**** PROVIDED DATA
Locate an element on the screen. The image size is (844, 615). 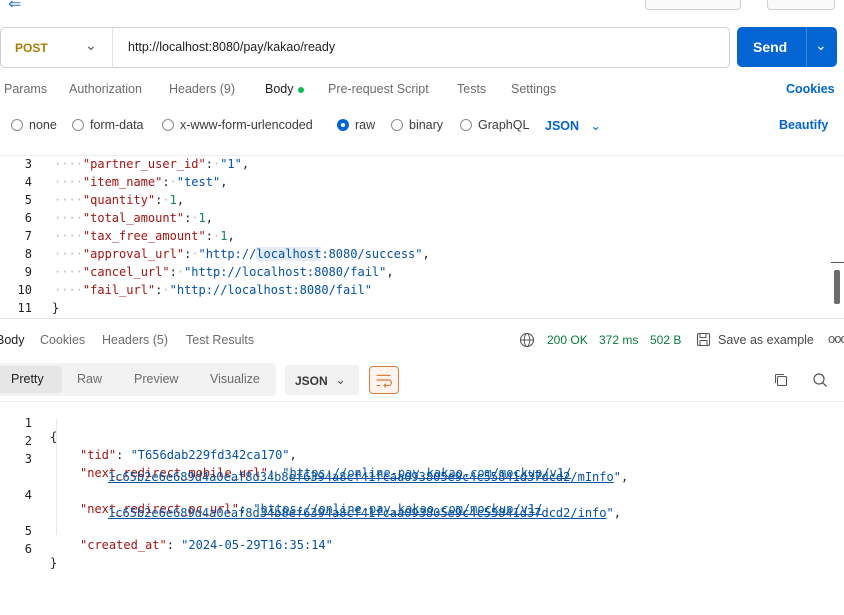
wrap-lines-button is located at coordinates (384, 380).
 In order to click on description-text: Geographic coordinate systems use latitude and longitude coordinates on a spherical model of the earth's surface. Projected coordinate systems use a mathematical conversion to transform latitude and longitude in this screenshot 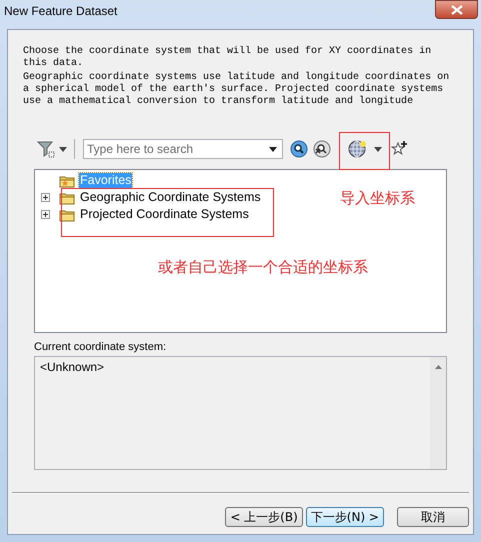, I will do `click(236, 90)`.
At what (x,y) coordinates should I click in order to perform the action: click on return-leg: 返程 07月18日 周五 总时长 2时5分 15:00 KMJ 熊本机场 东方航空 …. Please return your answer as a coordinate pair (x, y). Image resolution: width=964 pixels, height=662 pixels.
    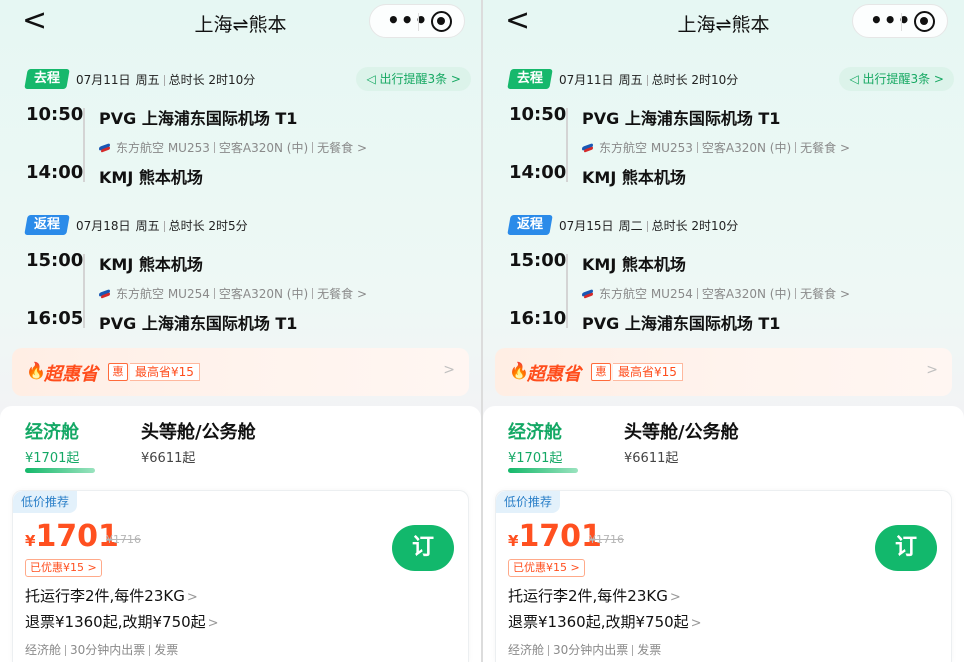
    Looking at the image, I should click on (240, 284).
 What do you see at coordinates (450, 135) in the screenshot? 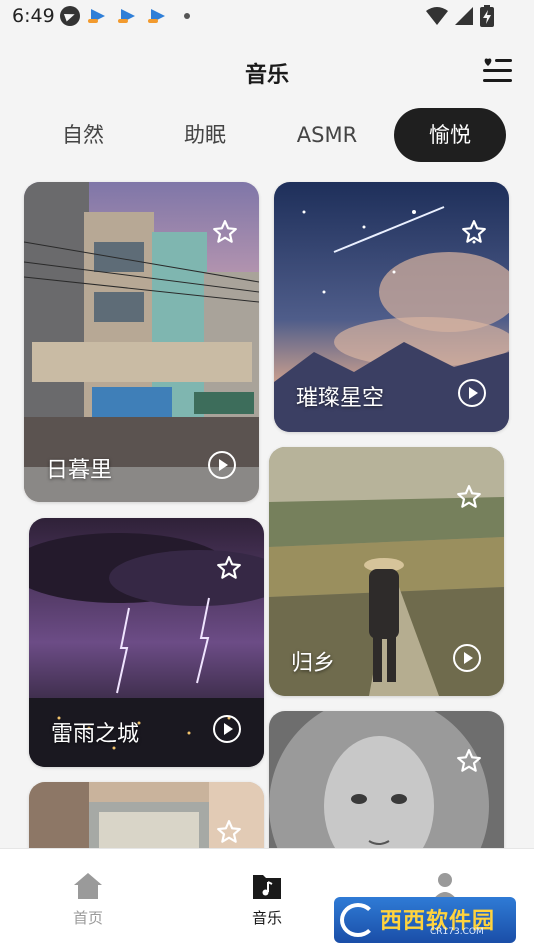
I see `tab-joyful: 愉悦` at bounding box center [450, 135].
********
**** PROVIDED DATA
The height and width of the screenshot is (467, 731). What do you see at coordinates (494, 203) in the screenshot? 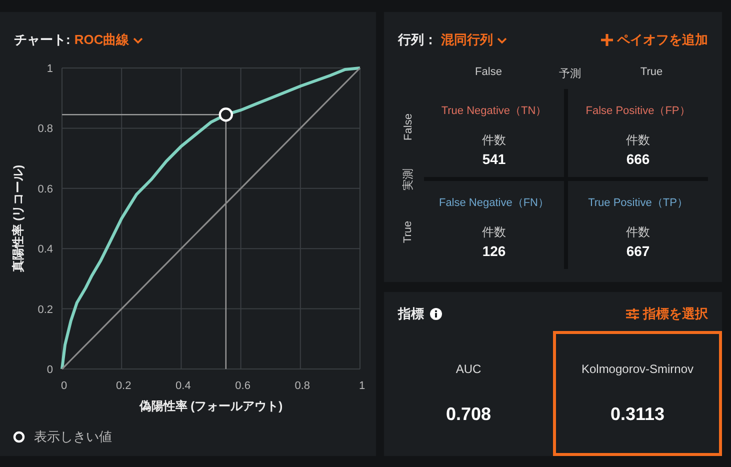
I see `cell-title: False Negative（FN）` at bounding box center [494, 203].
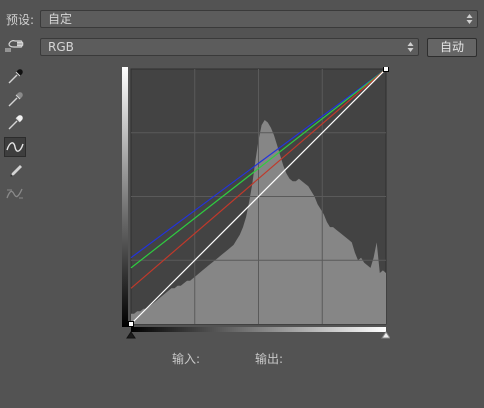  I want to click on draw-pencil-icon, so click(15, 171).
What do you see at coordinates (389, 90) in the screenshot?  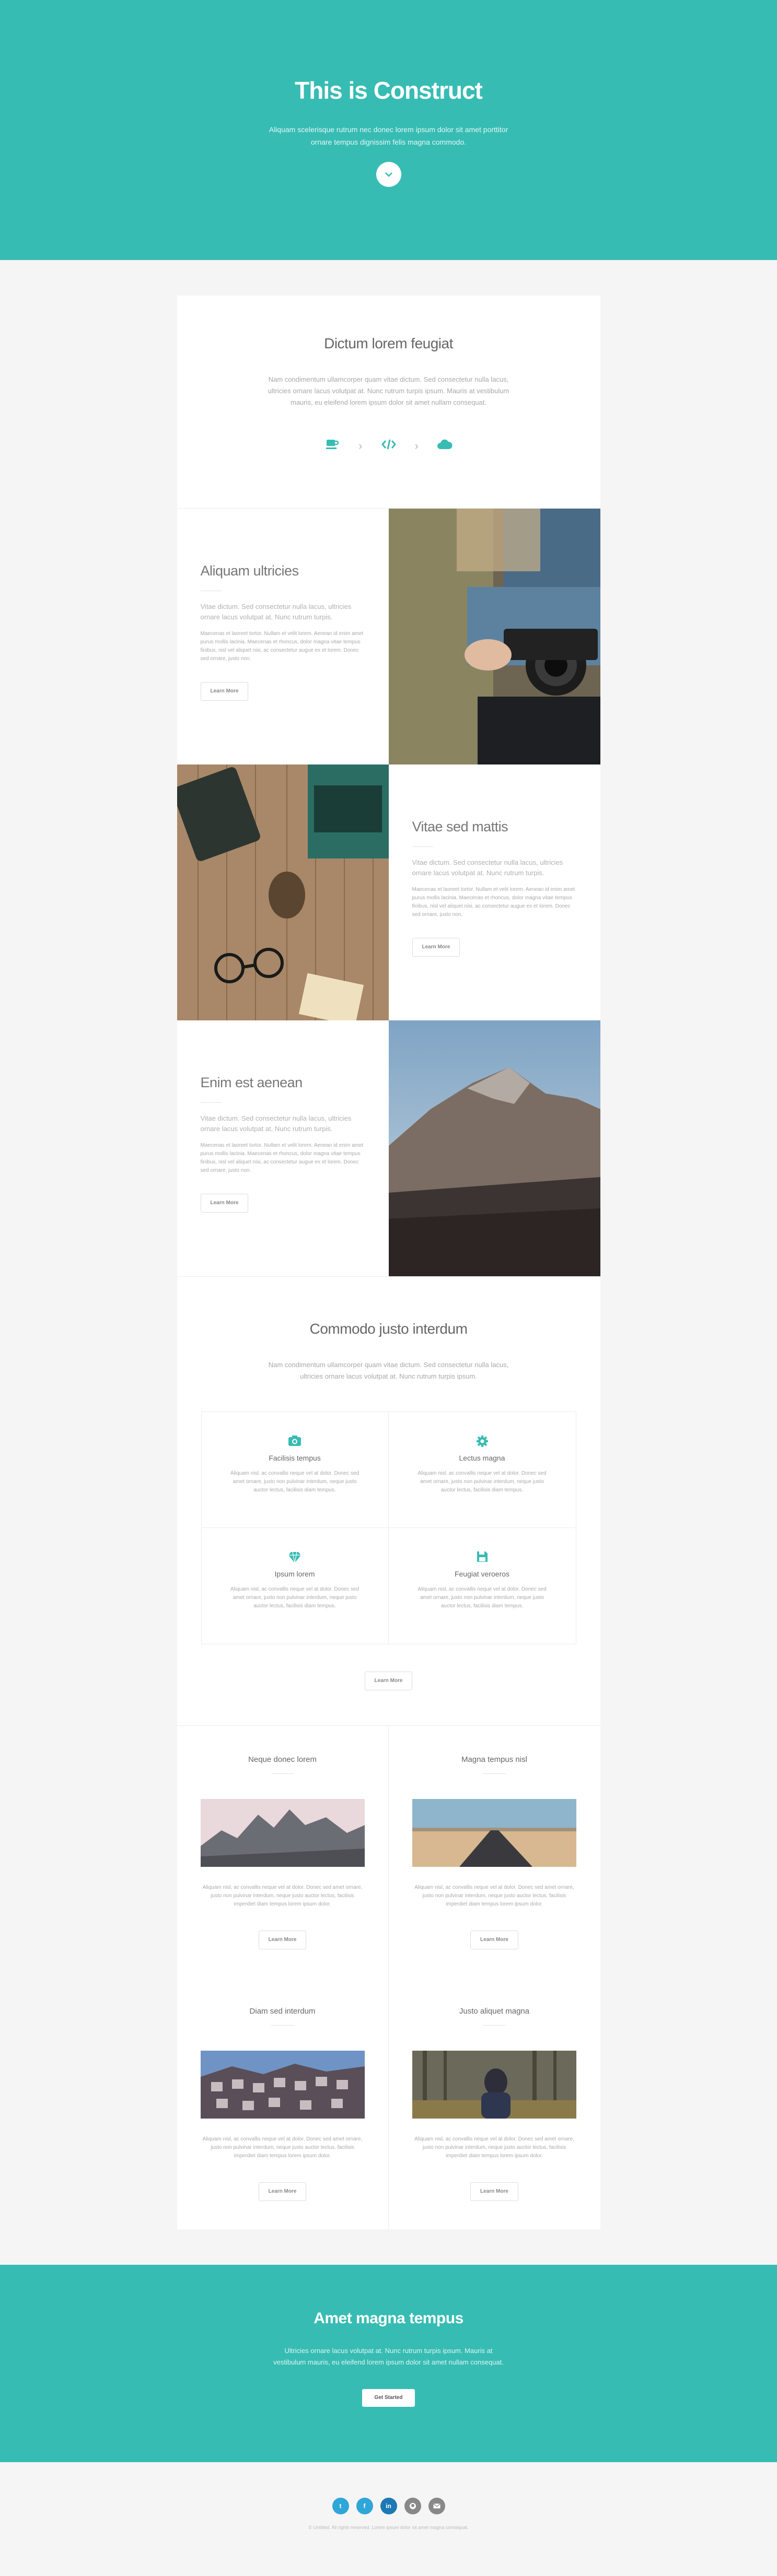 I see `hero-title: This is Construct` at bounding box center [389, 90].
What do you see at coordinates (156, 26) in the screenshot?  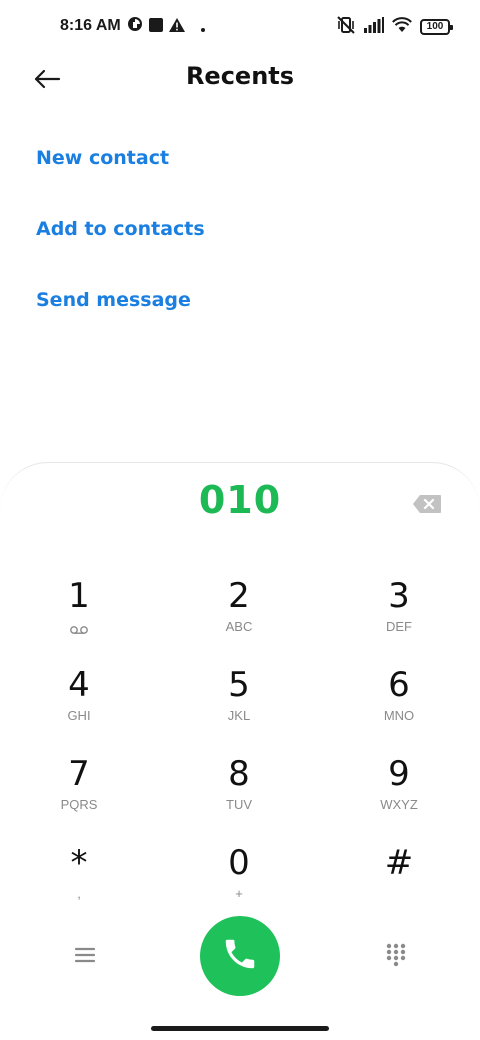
********
■ ASSIGNED TASK ■
Reproduce the items starting at the line containing "Locate an element" and ending at the line containing "wrap-lines-button is located", including both of those lines. Leave the pictures out of your copy.

■ YOUR RESPONSE ■
Locate an element on the screen. The image size is (844, 615). 
wrap-lines-button is located at coordinates (384, 380).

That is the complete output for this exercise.